Note: my mom isn't an expert at goats nor my friends. They just think that $250 is a big bullet to bite for a goat, which i kinda feel the same way because I've never spent more than $100 on a goat. It may be a lot of money I think it may be worth it.

If $250 is to expensive what should I offer that would be fair to the seller (as he said $250 OBO).


----------



## liz (Oct 5, 2007)

IMO...Any purebred that is not registered or registerable should not be priced the same as a goat that has papers.... now, if she is registereable and you can send in an application for registration but you choose not to do so then I think it's a fair price for a registerable bred doe


----------



## nancy d (Oct 5, 2007)

All things being equal in regards to any testing done 250 is a steal.
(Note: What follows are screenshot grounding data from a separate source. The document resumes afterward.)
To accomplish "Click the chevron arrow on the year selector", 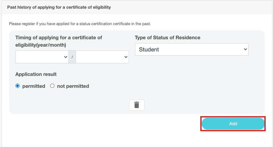I will [66, 57].
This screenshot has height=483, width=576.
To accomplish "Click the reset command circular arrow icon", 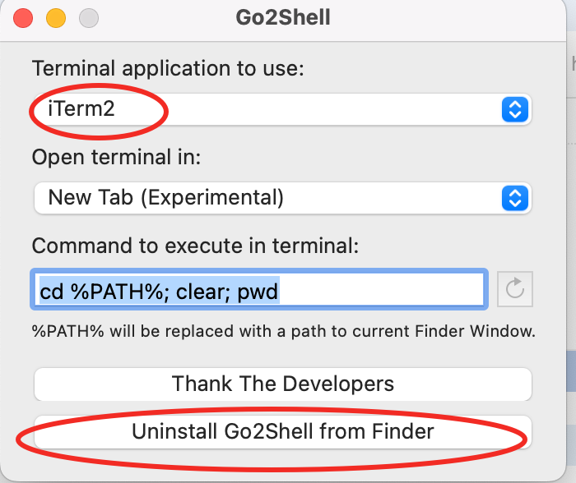I will pyautogui.click(x=515, y=289).
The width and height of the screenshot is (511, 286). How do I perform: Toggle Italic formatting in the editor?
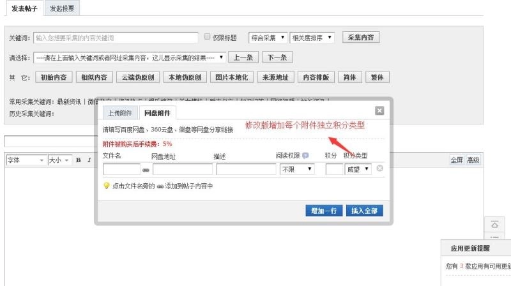(89, 160)
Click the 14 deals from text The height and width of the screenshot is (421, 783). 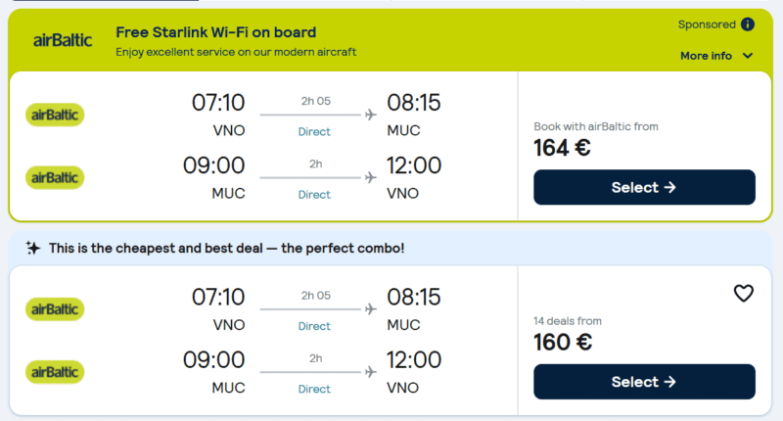(568, 320)
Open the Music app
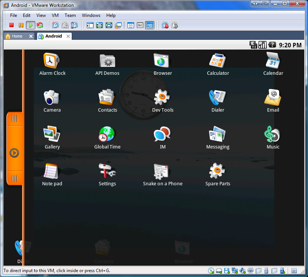308x277 pixels. click(x=273, y=137)
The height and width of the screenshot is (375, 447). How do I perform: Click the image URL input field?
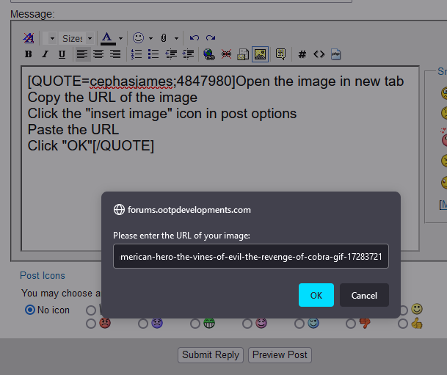pyautogui.click(x=251, y=257)
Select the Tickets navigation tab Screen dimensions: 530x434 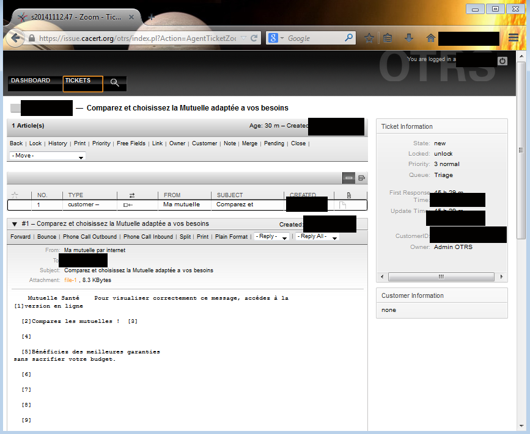[83, 83]
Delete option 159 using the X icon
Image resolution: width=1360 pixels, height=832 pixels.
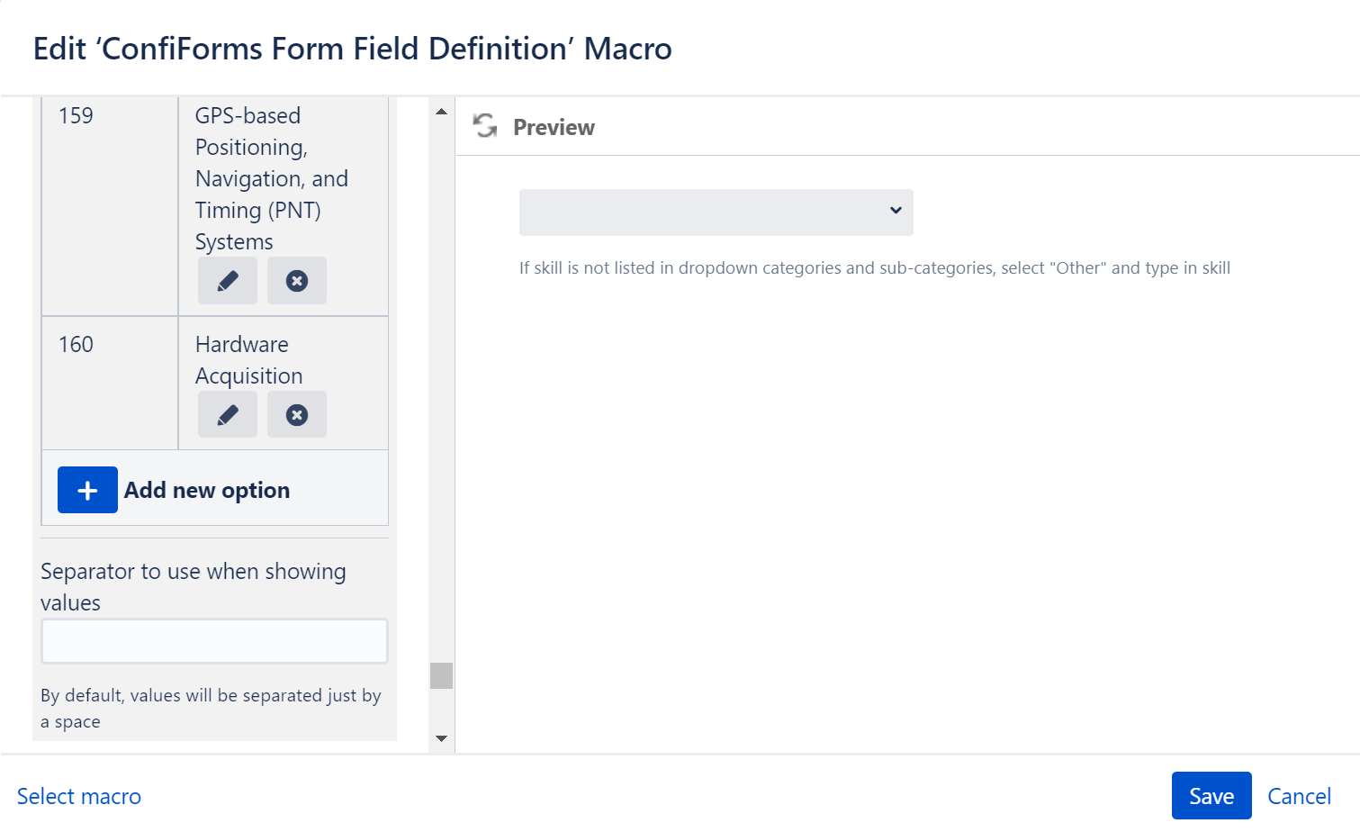point(296,280)
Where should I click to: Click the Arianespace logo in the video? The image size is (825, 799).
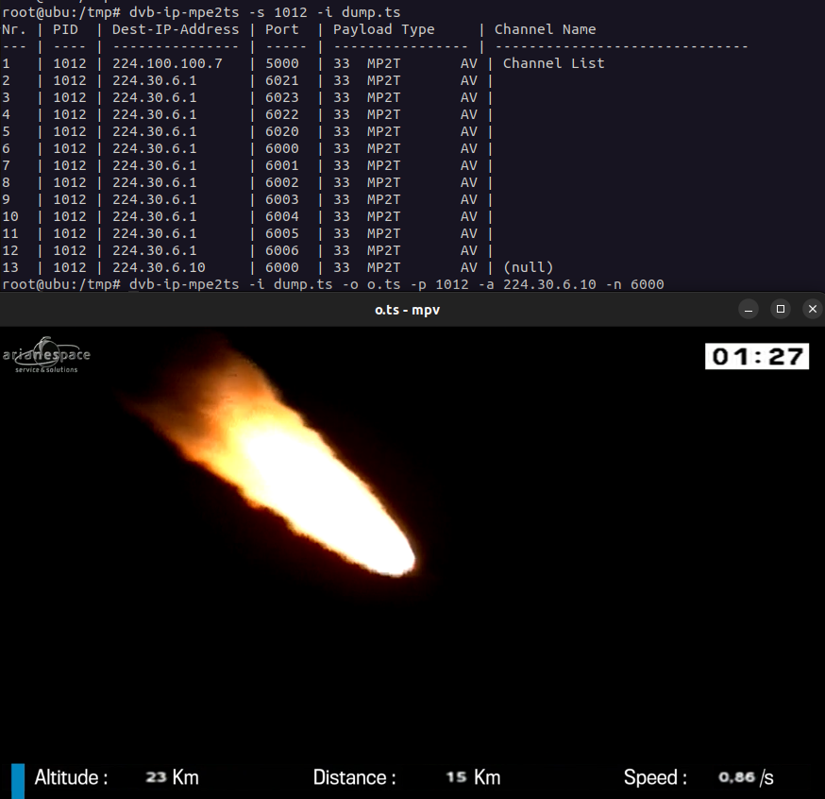pyautogui.click(x=46, y=355)
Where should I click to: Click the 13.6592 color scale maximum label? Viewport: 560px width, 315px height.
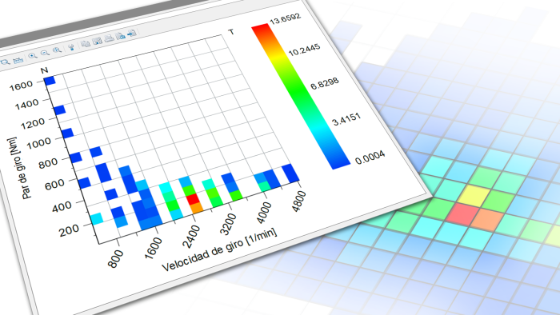tap(285, 19)
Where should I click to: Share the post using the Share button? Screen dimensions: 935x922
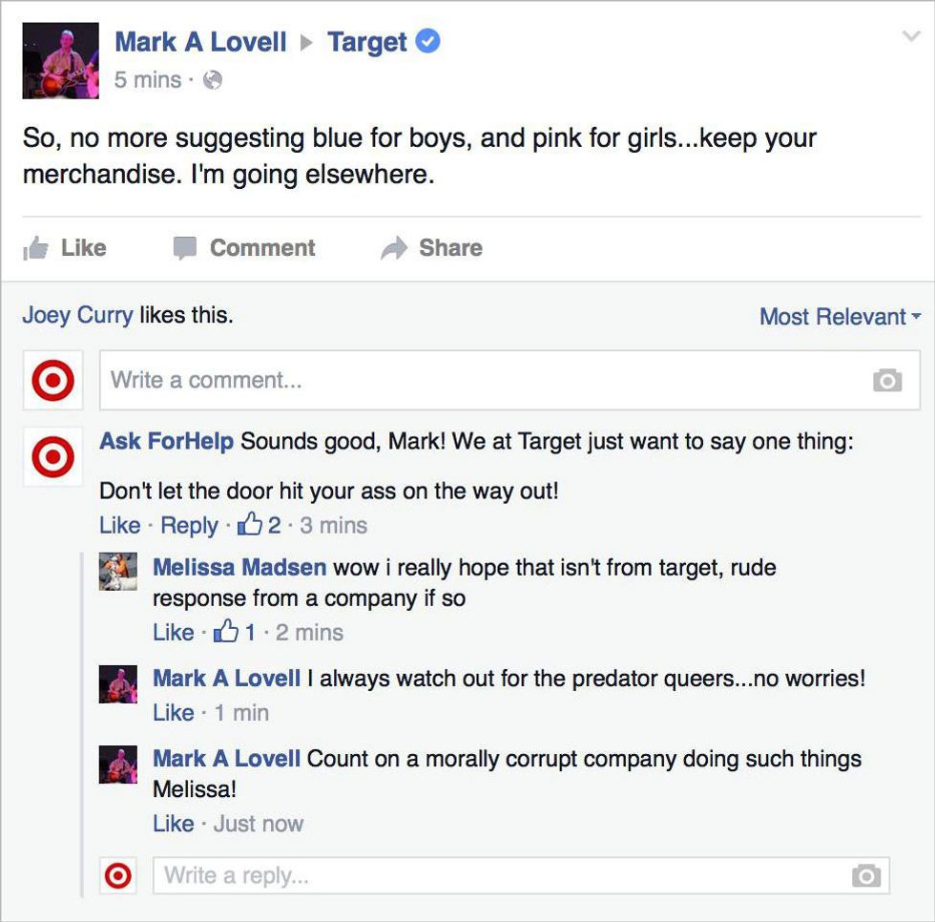[x=432, y=248]
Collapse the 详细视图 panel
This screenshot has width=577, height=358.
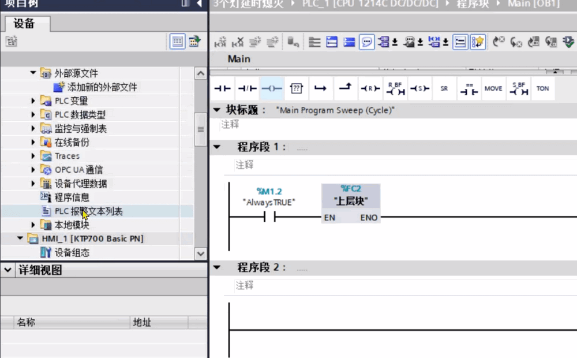coord(7,270)
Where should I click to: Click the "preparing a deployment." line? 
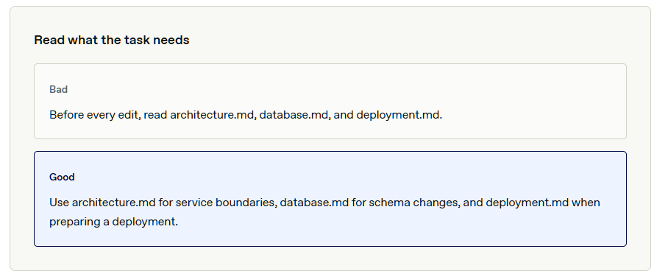point(113,222)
If there is anything wrong with her; concave nose (it should be Roman) weak pasterns, dippy back, too masculine, stay away.


----------



## StaceyRosado (Oct 5, 2007)

if the doe is young (not like in her later years -7+) and she has kidded easily, is conformationally correct as well as tested clean for CAE, CL and Johnes, then yes its a good deal on that doe.


----------



## WarPony (Jan 31, 2010)

liz said:


> IMO...Any purebred that is not registered or registerable should not be priced the same as a goat that has papers.... now, if she is registereable and you can send in an application for registration but you choose not to do so then I think it's a fair price for a registerable bred doe


i agree. Around here she would be worth that if she was registered, but not without papers. But if she is really nice she might go for $175/$200 bred and without papers.

That said, IMO i consider anything under $300 for a high quality doe that is what i want and already bred regardless of registration to be a bargain. I breed for meat and milk, not show or sale, so the goat in front of me matters more to ME than registration. My does are an investment in the sustainability of my homestead. I can't eat or drink papers. I went looking for registered does simply because i wanted proven records of how "milky" their breeding is, but I was ready to pay just as much for a proven doe without papers who was already milking well over 1 gallon a day. But she sold before I could get over to look at her. If i were breeding to show or sale that would be different.


----------



## toth boer goats (Jul 20, 2008)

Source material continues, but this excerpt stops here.